*What is expected*:
Your answer should hold only the lines from the start of the data below through the line with "This screenshot has height=944, width=666.", copied exactly, with pictures left out.

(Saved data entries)
==============================

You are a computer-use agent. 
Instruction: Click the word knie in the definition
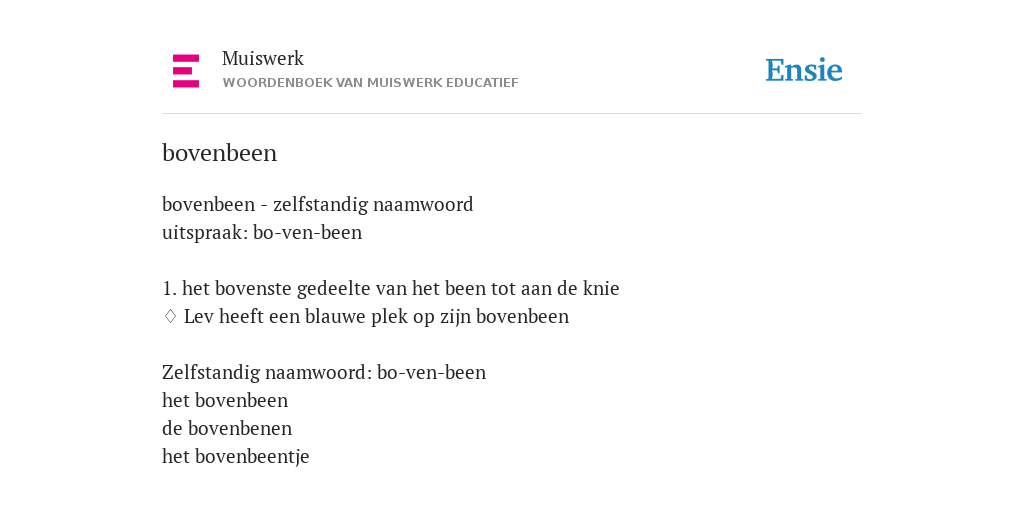(601, 288)
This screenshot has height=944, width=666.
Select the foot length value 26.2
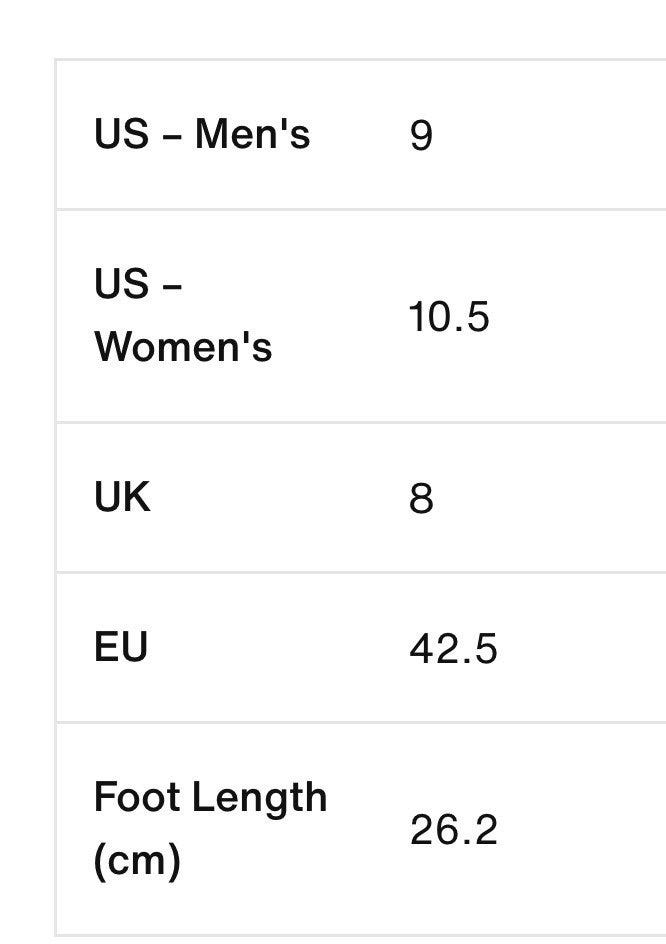click(453, 830)
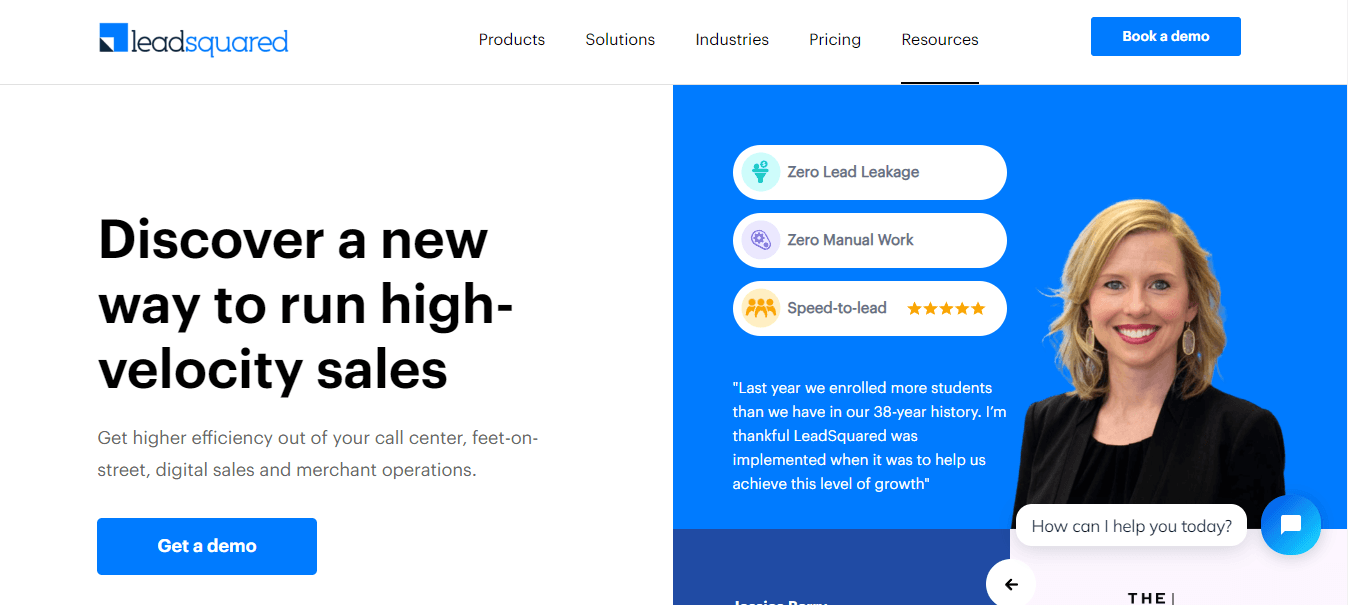Open the Industries dropdown
This screenshot has height=605, width=1348.
click(x=731, y=40)
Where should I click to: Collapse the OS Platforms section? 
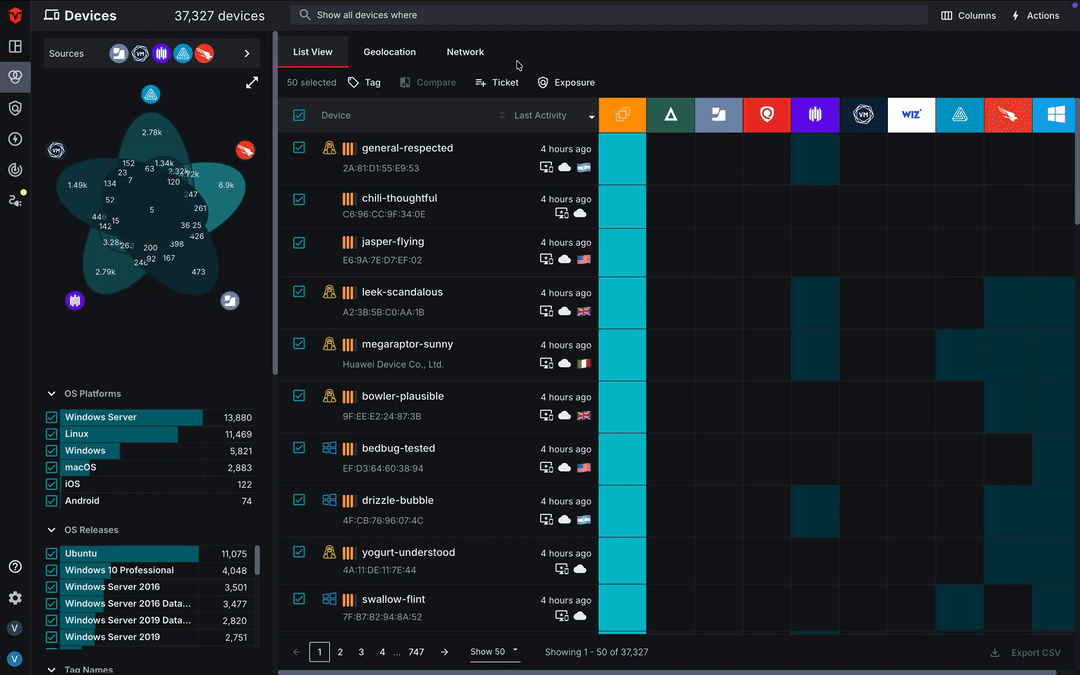coord(52,394)
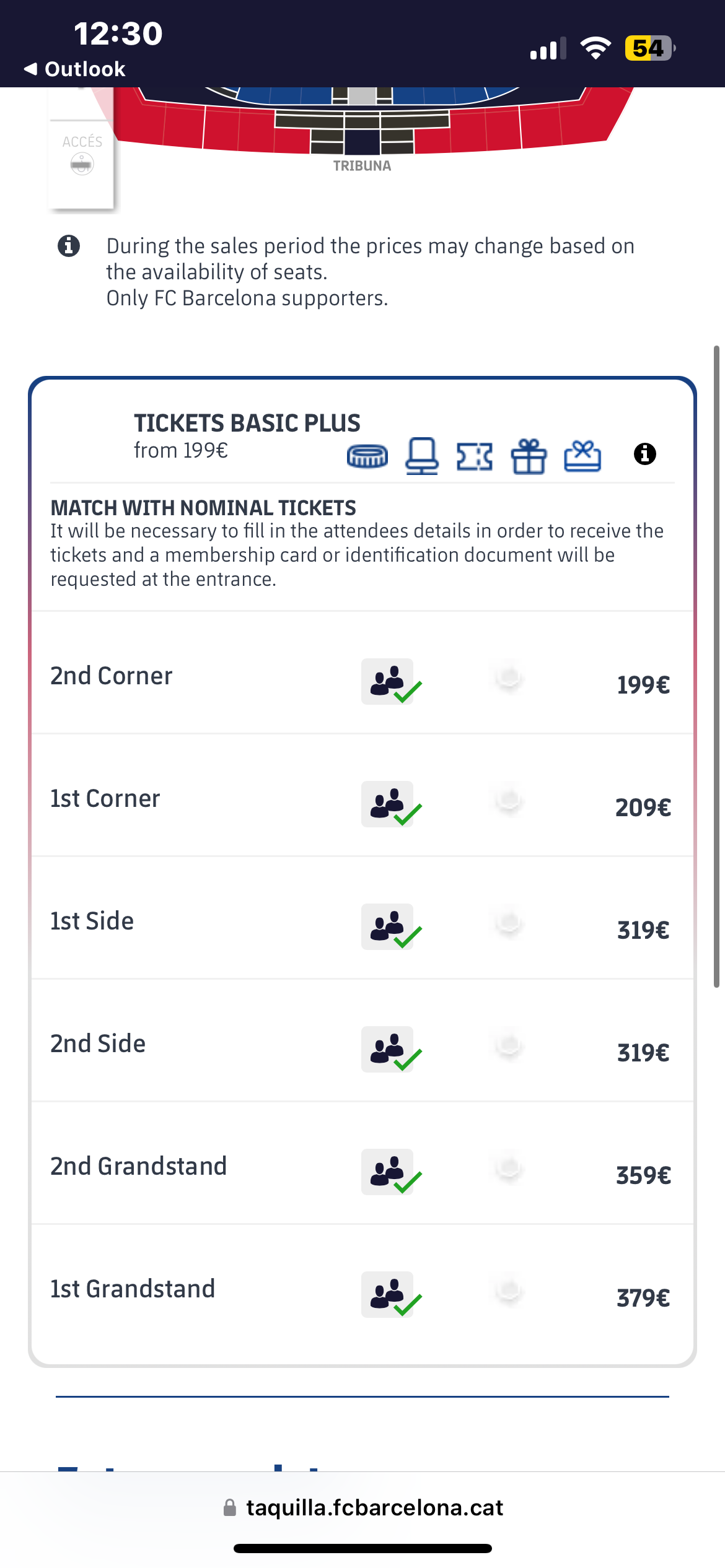The image size is (725, 1568).
Task: Open the black info icon in Basic Plus header
Action: coord(645,454)
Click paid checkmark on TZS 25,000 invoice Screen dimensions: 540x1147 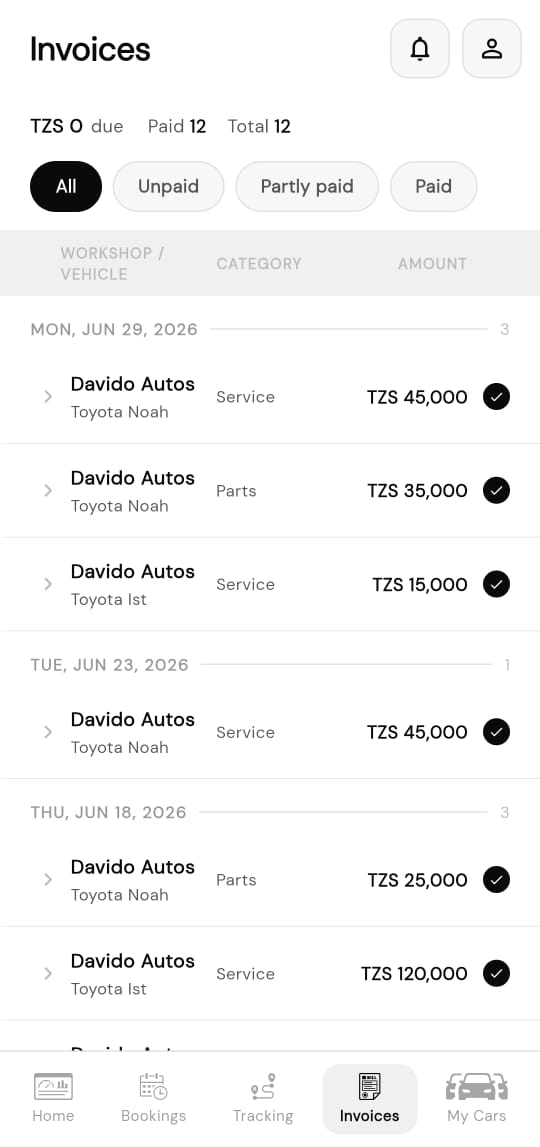(x=496, y=879)
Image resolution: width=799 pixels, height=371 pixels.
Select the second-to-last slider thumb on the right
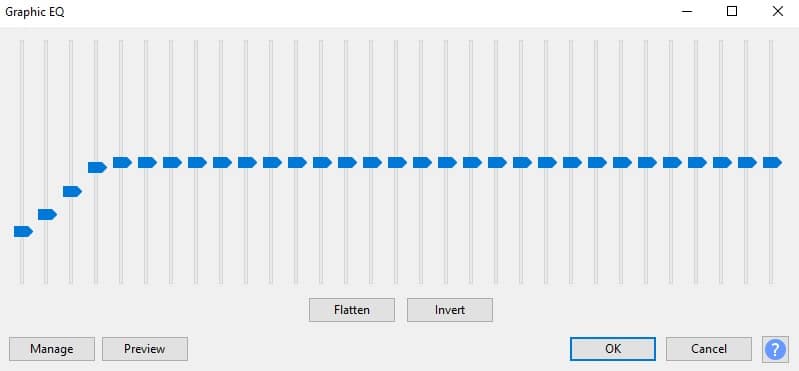(748, 163)
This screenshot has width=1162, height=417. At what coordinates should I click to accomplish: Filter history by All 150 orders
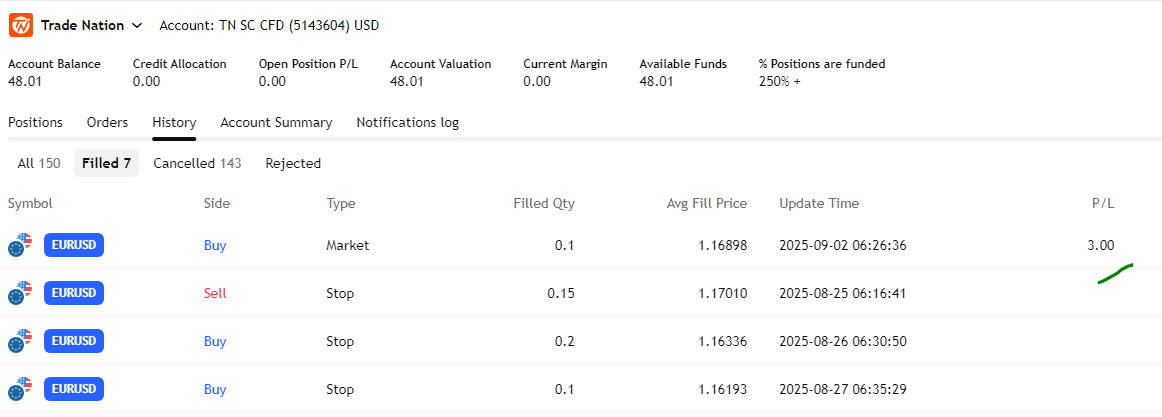coord(39,163)
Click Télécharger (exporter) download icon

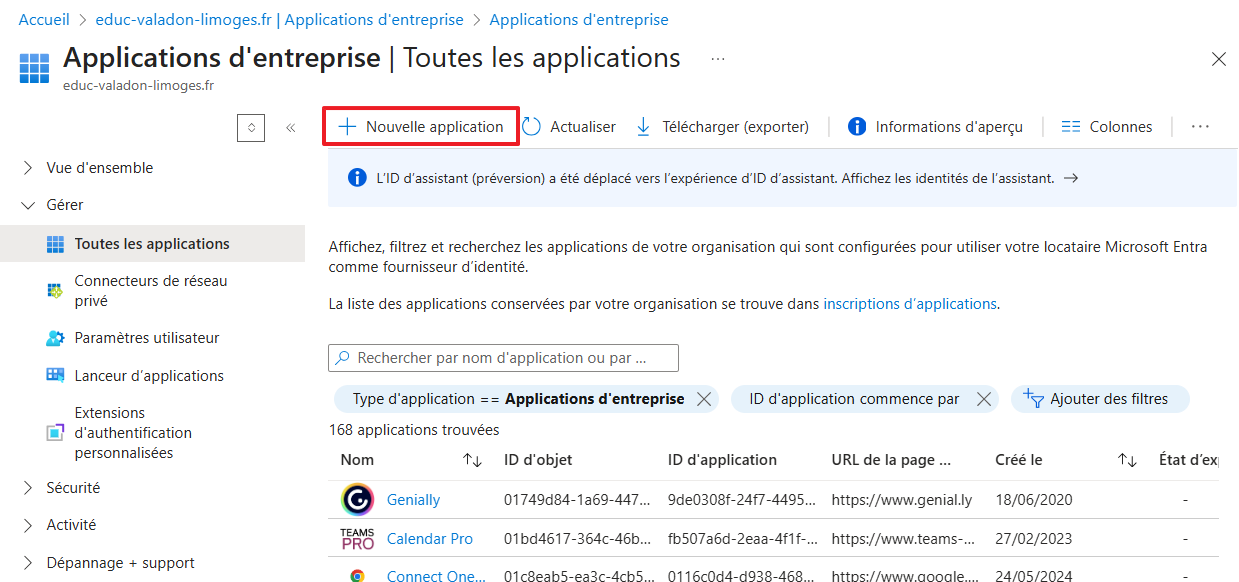(x=644, y=127)
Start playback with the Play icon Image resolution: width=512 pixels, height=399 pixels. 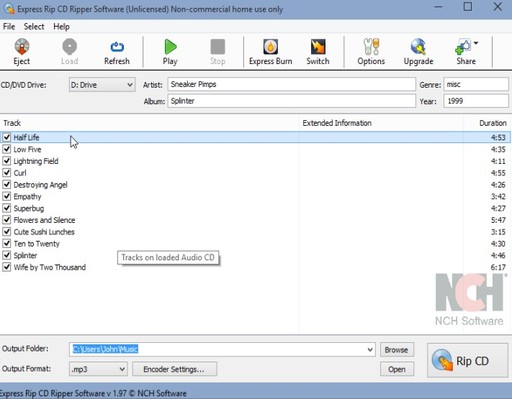[170, 47]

==============================

*The completed task*:
You are a computer-use agent. 
Instruction: Click the word knie in the definition
(601, 288)
This screenshot has height=944, width=666.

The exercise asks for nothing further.